Misalnya di KD 1.4 Meyakini kebenaran
nilai – nilai yang terdapat pada pokok – pokok isi Al-qur'an. Kemudian pada 2.4
Menunjukkan perilaku yang menjadikan Al-qur'an sebagai sumber hukum dalam
kehidupan sehari – hari. Namun realnya di materi tidak ada menyajikan ke
peserta didik point – point tersebut, hanya menyajikan dari isi kandungan dan
ayat – ayat al-qur'an beserta contohnya.
3.
Menganalisis dari hubungan indikator dan materi dalam BAB IV
tentang Pokok – Pokok isi Kitab-Ku ini saya rasa sudah cukup relevan, karena
ditinjau dari pemaparan materi yang ada itu sangatlah sedikit, atau susah bagi
peserta didik memahami dari hanya penjelasan materi yang ada, perlu ada
penambahan materi yang lebih rinci lagi agar anak didik lebih mudah
memahaminya. Dan melihat dari materi yang ada metode pembelajarannya ini yang
cocok adalah Explisit Instruction (Pengajaran Langsung) karena Pembelajaran
langsung khusus dirancang untuk mengembangkan belajar siswa tentang pengetahuan
prosedural dan pengetahuan deklaratif yang dapat diajarkan dengan pola
selangkah demi selangkah.
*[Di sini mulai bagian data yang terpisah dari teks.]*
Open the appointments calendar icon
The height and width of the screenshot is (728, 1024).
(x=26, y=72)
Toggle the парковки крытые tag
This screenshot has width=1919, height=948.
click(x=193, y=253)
Contoh: “Adab bertamu, adab menrima tamu.
4.
Dalam ketapatan evaluasi pembelajaran ada 4 jenis
yang bisa kita gunakan atau kita pilih.
1)
Evaluasi Formatif, yaitu penilaian untuk mengetahui
hasil belajar yang dicapai oleh para peserta didik setelah menyelesaikan satuan
program pembelajaran (kompetensi dasar) pada mata pelajaran tertentu.
2)
Evaluasi Sumatif, yaitu evaluasi yang dilakukan
terhadap hasil belajar peserta didik setelah mengikuti pelajaran dalam satu
semester dan akhir tahun untuk menentukan jenjang berikutnya.
3)
Evaluasi penempatan (placement), yaitu evaluasi
tentang peserta didik untuk kepentingan penempatan di dalam situasi belajar
yang sesuai dengan kondisi atau kemampuan yang dimiliki peserta didik.
4) Evaluasi
Diagnostik, adalah evaluasi yang dilaksanakan untuk keperluan latar
belakang (psikologi, fisik, lingkungan) dari murid/ siswa yang mengalami
kesulitan-kesulitan dalam belajar, yang hasilnya dapat digunakan sebagai dasar
dalam memecahkan kesuliatan –kesuliatan tersebut. Evaluasi jenis ini erat
hubungannya dengan kegiatan bimbingan dan penyuluhan di sekolah.
Dan menurut saya bisa kita gunakan Evaluasi
Formatif, yaitu penilaian untuk mengetahui hasil belajar yang dicapai oleh para
peserta didik setelah menyelesaikan satuan program pembelajaran (kompetensi
dasar) pada mata pelajaran tertentu.